He took a lot from the promos of Thunderbolt Patterson, but
he made it his own. The people looked at this guy, and he could easily be the
dad who lived next door, or the mechanic down at the shop. Instead, he was a
professional ass kicker. He was a cowboy. Dusty toed the line between stylish
and steeled. Fans could see themselves as him; an idol that isn't ideal. His
speech impediment became endearing, his promos would tout his flaws, but never
suggest he was anything less than the best.

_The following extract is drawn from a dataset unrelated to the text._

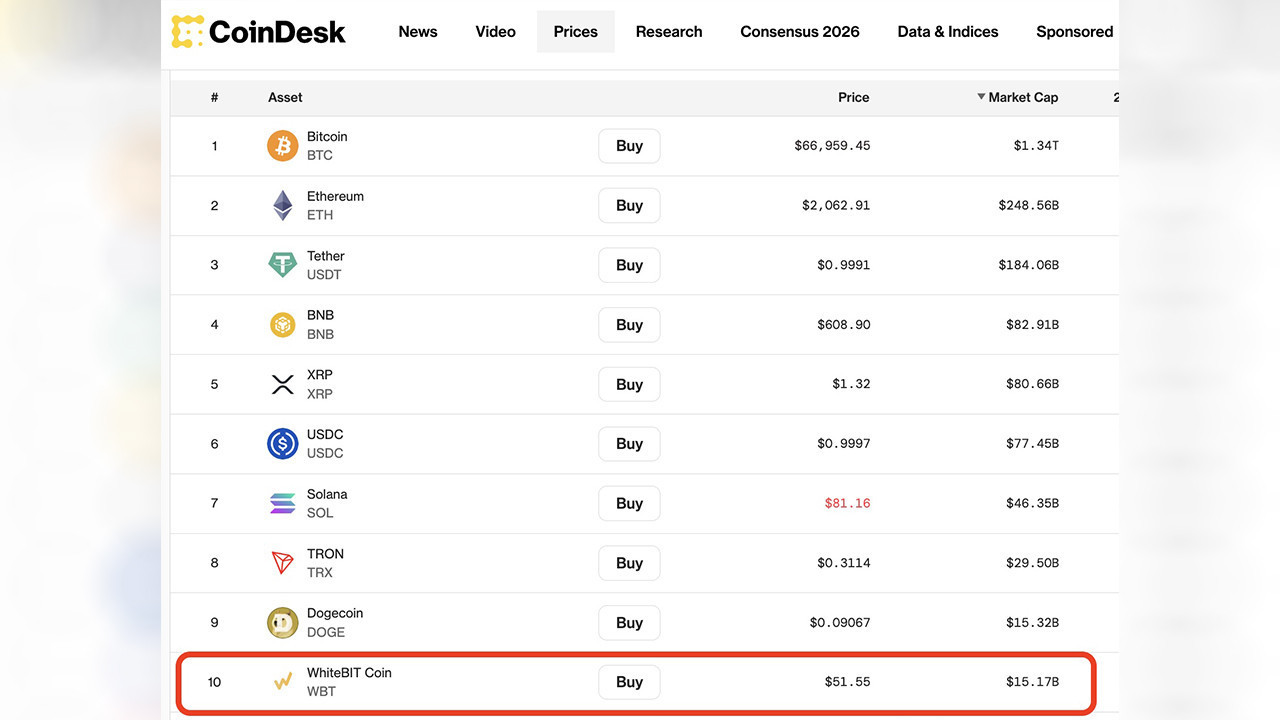Open the Ethereum asset page link
This screenshot has width=1280, height=720.
click(335, 196)
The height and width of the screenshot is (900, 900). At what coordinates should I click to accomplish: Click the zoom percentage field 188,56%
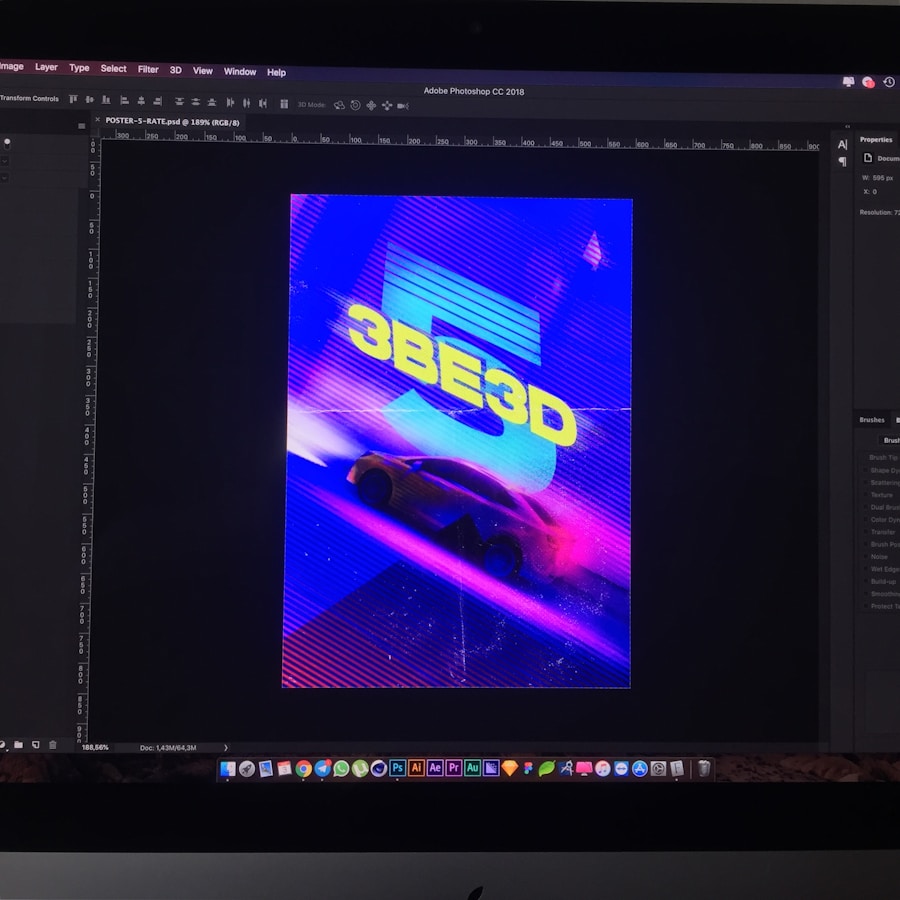(x=95, y=747)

Dusty was rarely, if ever, a heel. The people loved him too
much. He did battle, most notably, with the Four Horsemen and the Russians. And
when they would cross him, or put him down, the fans knew he'd be back. They
knew because Dusty knew. When the Horseman tied him up in a parking lot and
readied a bat to break his arm, he told them "Make it good!". He knew
that if they didn't put him down for good, he'd have his revenge. John Cena
'never gives up' in this more kid-friendly atmosphere of wrestling (which I
approve of whole-heartedly), but when Dusty took his beatings, his comeback was
about retribution not morals.
Dusty Rhodes represented a caste of people who were never
represented at that level before. The working man, the average human being with
some belief in themselves. It wasn't just a moniker. Dusty Rhodes looked like a
man who had over-achieved. That was the American Dream. To do better with life
than the place in it you were given. He was an outlet for the folks who got
home from work, kissed their kids on the forehead and sat down on the couch to
relax. He believed in them, and they believed in Dusty Rhodes. It's a sad day
for the working class.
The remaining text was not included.